__TEXTE PRÉSENTÉ__
########

« le petit renard des désastres » (James Agee)

James Agee, Walker Evans : Louons maintenant les grands hommes, traduit de l’américain par Jean Queval, avec 62 photographies hors texte et une postface de Bruce Jackson, Plon, collection Terre humaine, 1972, 2002.
Bruce Jackson est l’auteur, dans cette collection, de Leurs prisons (1975) et Le Quartier de la mort. Expier au Texas en collaboration avec Diane Christian (1986).

On lira ici une version avec liens de l’article de Philippe De Jonckheere.

Lire également la présentation d’Une saison de coton, le texte de James Agee qui a donné naissance à Louons maintenant les grands hommes, avec des photographies de Walker Evans, paru aux éditions Christian Bourgois (novembre 2014).

########

__TÂCHES À RÉALISER__
1. Recopiez fidèlement un extrait de la notice sur Louons maintenant les grands hommes : partez des mots « Bruce Jackson est » et arrêtez-vous après « Diane Christian (1986). ».
2. D'après la notice sur Louons maintenant les grands hommes, qui a traduit cet ouvrage de l'américain ?
3. Poursuivez la rédaction de la notice sur Louons maintenant les grands hommes à partir de l'endroit où elle s'arrête.

__Quelques enregistrements__
########

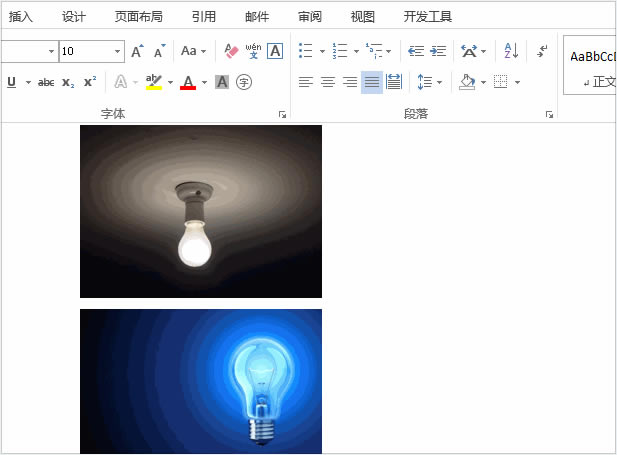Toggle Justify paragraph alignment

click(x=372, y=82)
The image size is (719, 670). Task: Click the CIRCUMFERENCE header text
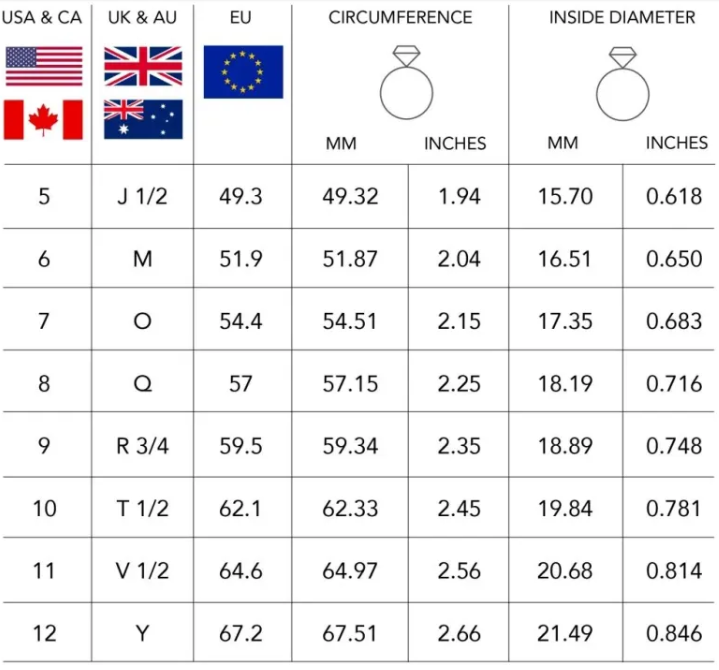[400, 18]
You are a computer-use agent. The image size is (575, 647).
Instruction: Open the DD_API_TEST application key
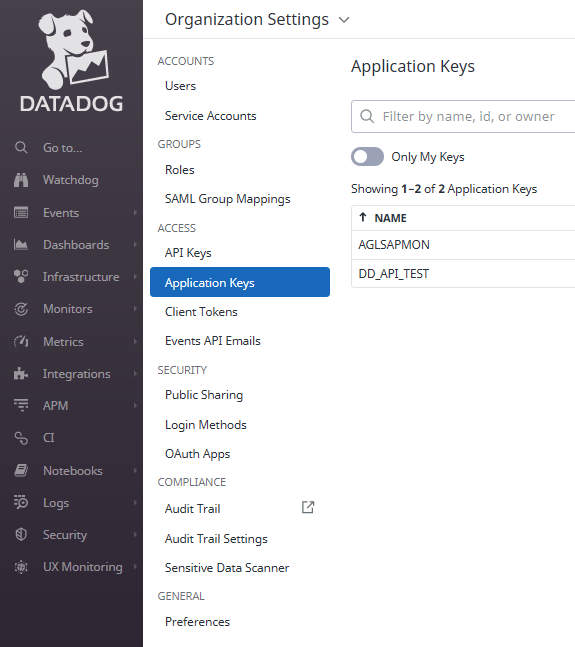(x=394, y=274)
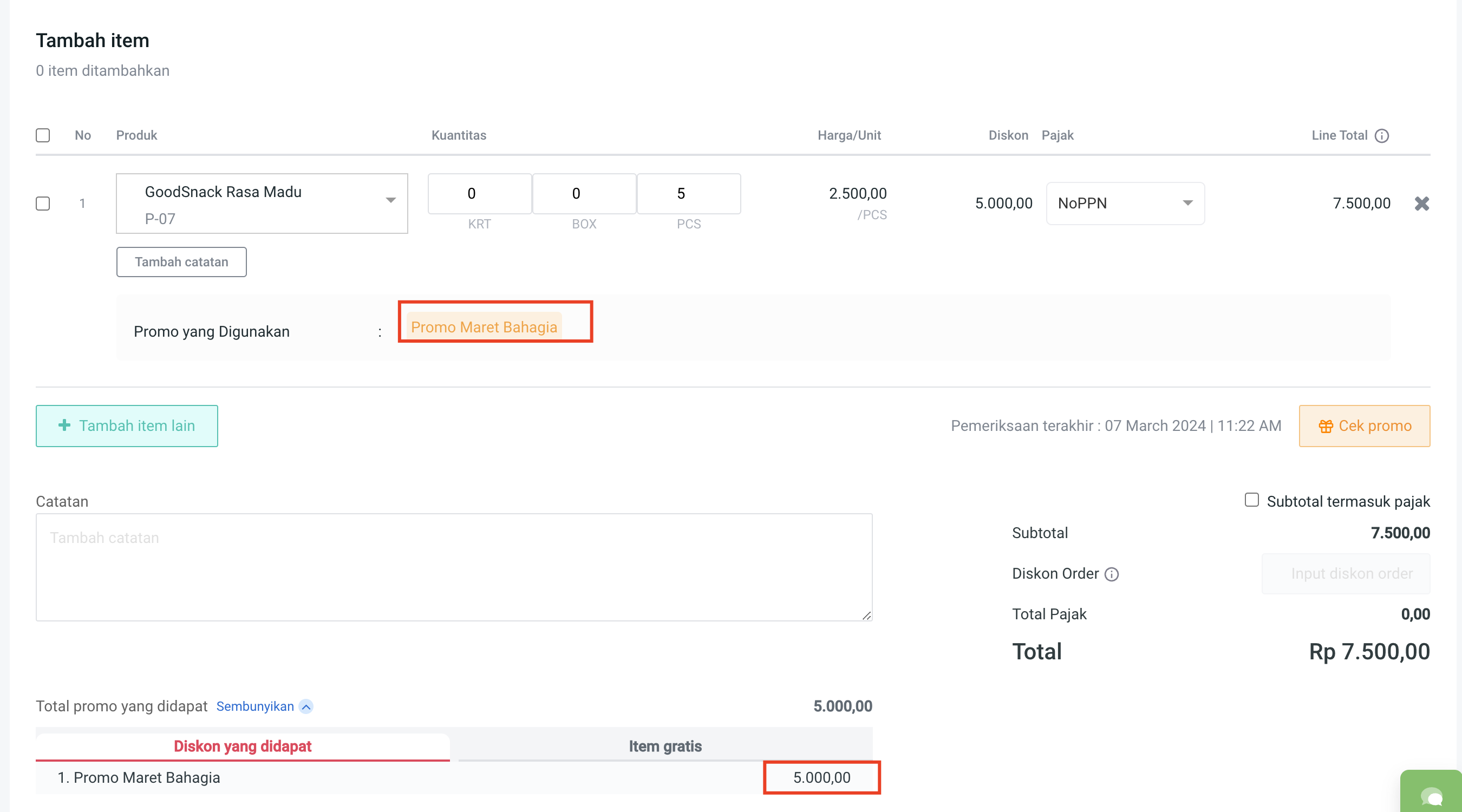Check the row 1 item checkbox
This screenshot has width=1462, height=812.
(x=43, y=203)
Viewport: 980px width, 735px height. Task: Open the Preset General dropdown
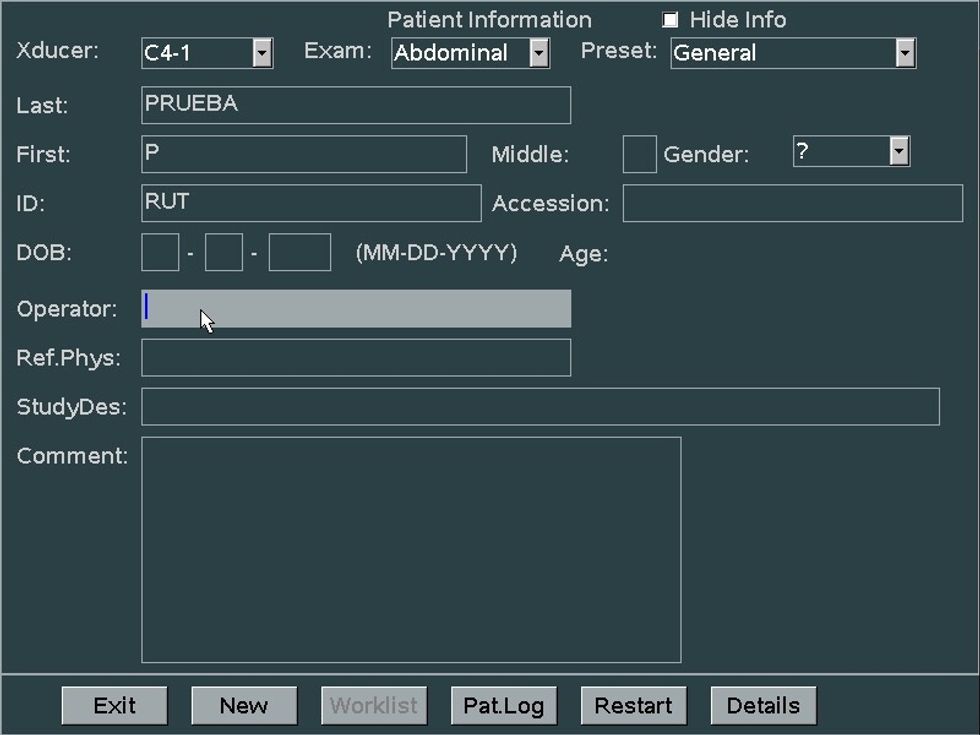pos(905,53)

########

__RÉSULTATS PAR TÂCHE__
1.
Bruce Jackson est l’auteur, dans cette collection, de Leurs prisons (1975) et Le Quartier de la mort. Expier au Texas en collaboration avec Diane Christian (1986).

2. Jean Queval.

3.
Vous dites Walker Evans, et votre interlocuteur voit déjà des
photographies de paysans très appauvris dans les terres monotones des Etats-Unis d’Amérique pendant les années trente, les photographies en
question sont celles de la mission photographique de la Farm Security
Administration
, la FSA. Walker Evans, FSA, la misère, photographie
humaniste, pour ne pas dire humanitaire, tant on lui prêtait d’éveiller
les consciences, c’est d’ailleurs le rôle qui lui était assigné,
permettre à Roosevelt de convaincre les hommes politiques du pays de
l’urgente nécessité de son New Deal, il s’agit là d’un extrait
de l’histoire de l’Amérique quasi incompréhensible au regard du même
pays aujourd’hui.

Un autre poncif qui vient volontiers s’amalgamer avec le premier,
s’agissant de Walker Evans, était qu’il fut un photographe
documentaire, ce que l’on confond volontiers avec objectif. Pour
persévérer dans cette voie erronée, Walker Evans avait avoué sa dette
envers Eugène Atget, lui-même surtout connu pour sa documentation de l’urbanisme de son temps en France, et plus spécifiquement à Paris.

Walker Evans serait donc ce photographe techniquement très adroit,
objectif au dernier degré, pourquoi ne pas dire transparent ?, au point
d’être traversé par son sujet qu’il enregistrait sans jamais le
travestir ni l’embellir.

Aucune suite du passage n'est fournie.